Salah satu yang sangat ingin segera diterapkan Felix Satrio, rekan satu cohort Mega, di sekolahnya adalah model pendampingan para guru. “Di sini (Australia) guru hanya menyampaikan materi paling 10-15 menit.
Setelah itu para murid dibagi dalam kelompok untuk berdiskusi dan guru selalu mendampingi kelompok para murid yang kemampuannya paling rendah,” jelas guru di SD Budi Utama, Jogjakarta, itu.
Dengan demikian, lanjut Felix yang ditempatkan di Heany Park Primary School, Victoria, diskusi di kelas bisa berjalan lancar.
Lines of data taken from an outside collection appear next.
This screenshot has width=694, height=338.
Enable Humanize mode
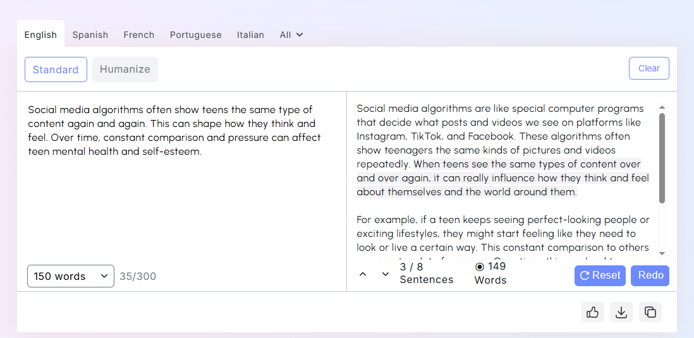click(x=125, y=69)
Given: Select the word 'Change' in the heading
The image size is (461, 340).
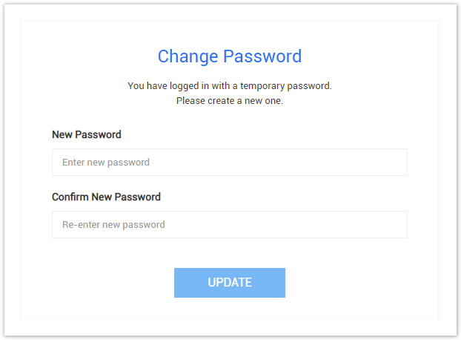Looking at the screenshot, I should coord(188,56).
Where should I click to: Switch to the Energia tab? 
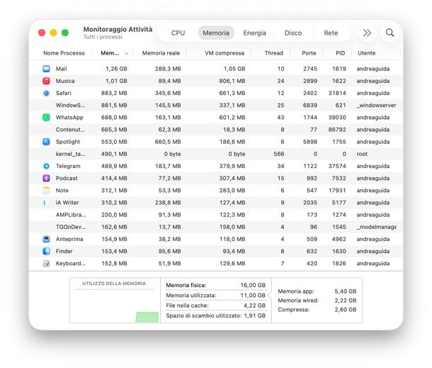(254, 33)
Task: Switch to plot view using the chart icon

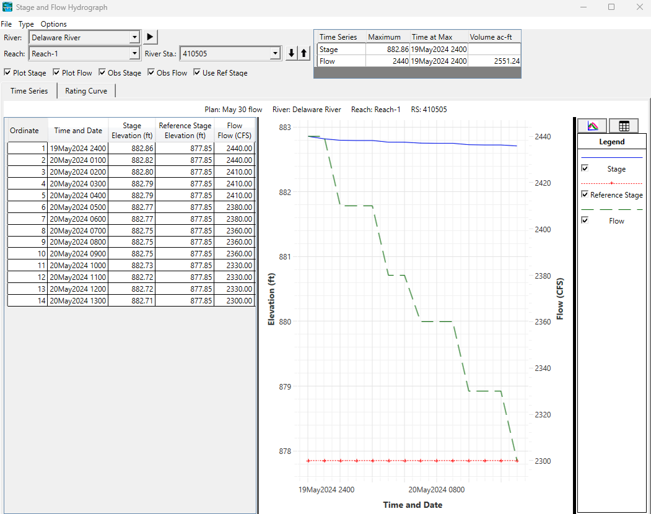Action: click(593, 125)
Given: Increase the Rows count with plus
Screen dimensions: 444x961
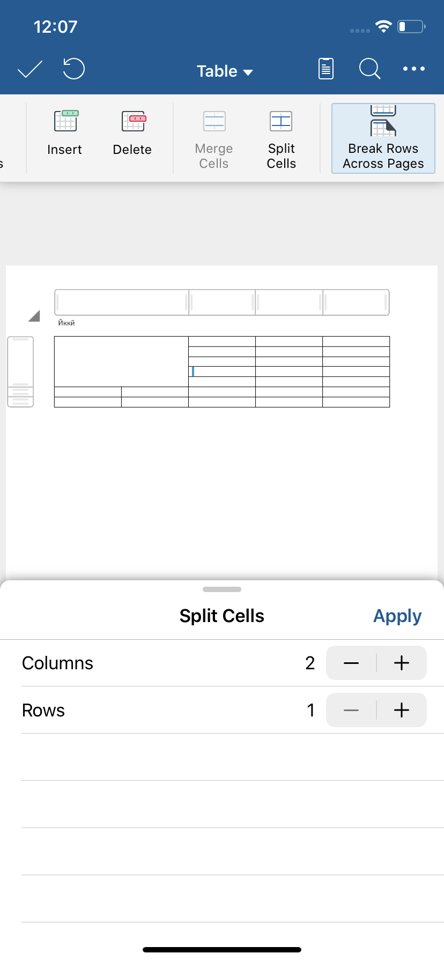Looking at the screenshot, I should coord(402,710).
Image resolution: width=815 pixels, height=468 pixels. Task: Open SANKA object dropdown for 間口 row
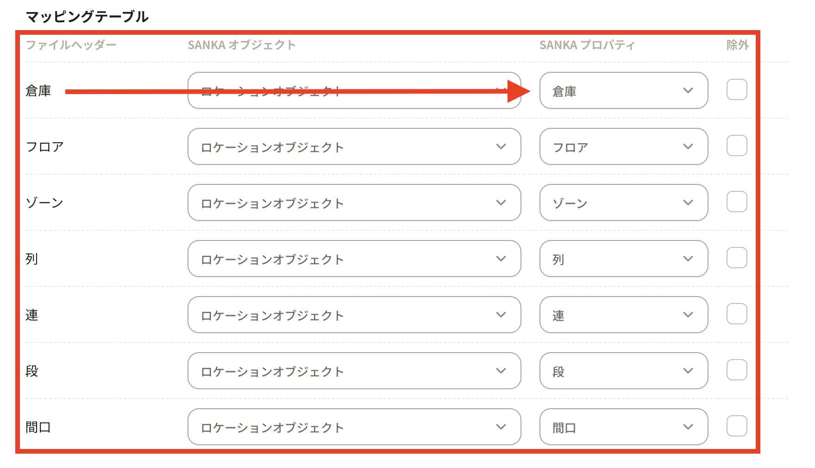354,427

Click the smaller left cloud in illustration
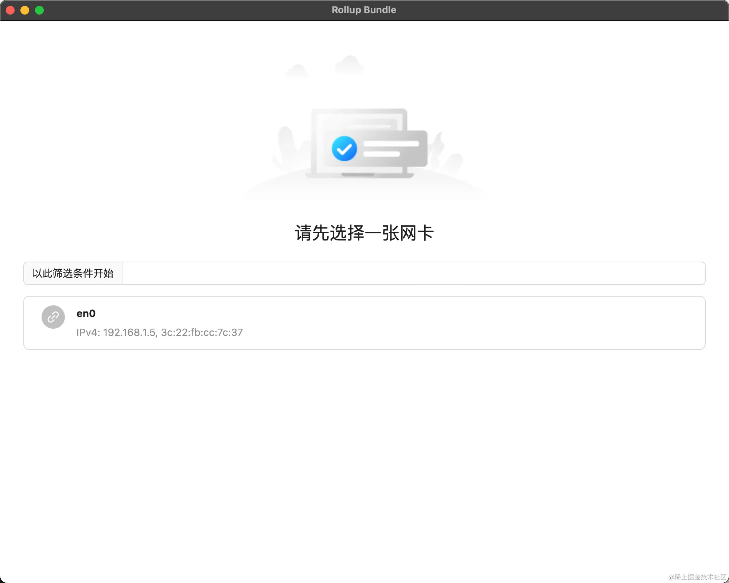pos(297,71)
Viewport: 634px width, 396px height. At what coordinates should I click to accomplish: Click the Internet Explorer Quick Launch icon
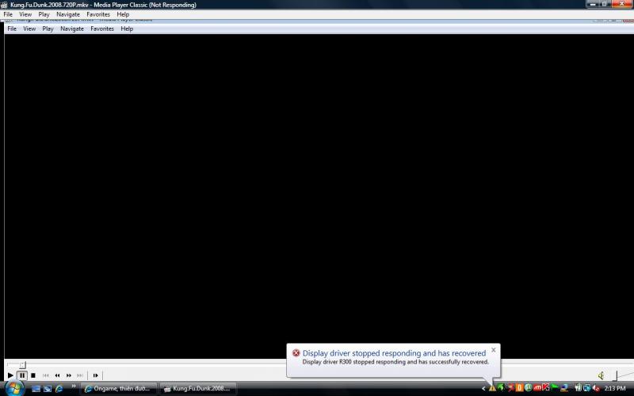[59, 388]
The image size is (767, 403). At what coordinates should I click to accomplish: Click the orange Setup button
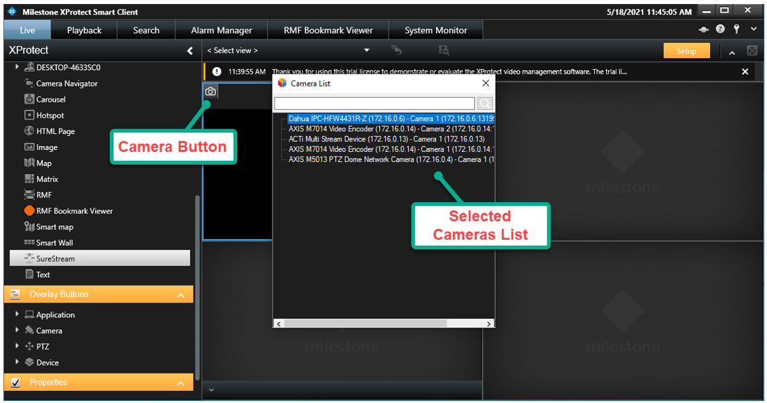pyautogui.click(x=686, y=51)
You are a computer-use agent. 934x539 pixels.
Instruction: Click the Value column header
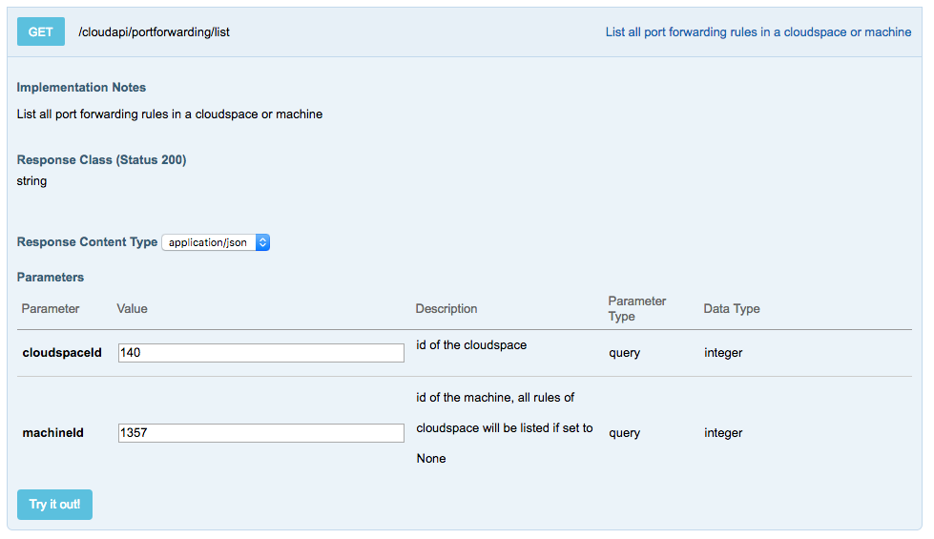132,309
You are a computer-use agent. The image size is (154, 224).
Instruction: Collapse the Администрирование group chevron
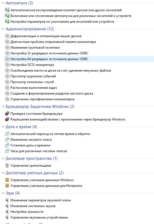pyautogui.click(x=3, y=29)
Semua murid jadi berani untuk bertanya. Atau menyampaikan pendapat. “Dari situ mereka jadi terlatih untuk berpikir kritis,” katanya.
Dan, terlatih pula untuk berbeda pendapat tanpa harus gontok-gontokan. Sebuah fondasi kuat penghormatan kepada segala yang beda yang selama dua pekan telah dirasakan Khalif, Rabiatul, Mega, Felix, dan kawan-kawan guru mereka yang lain.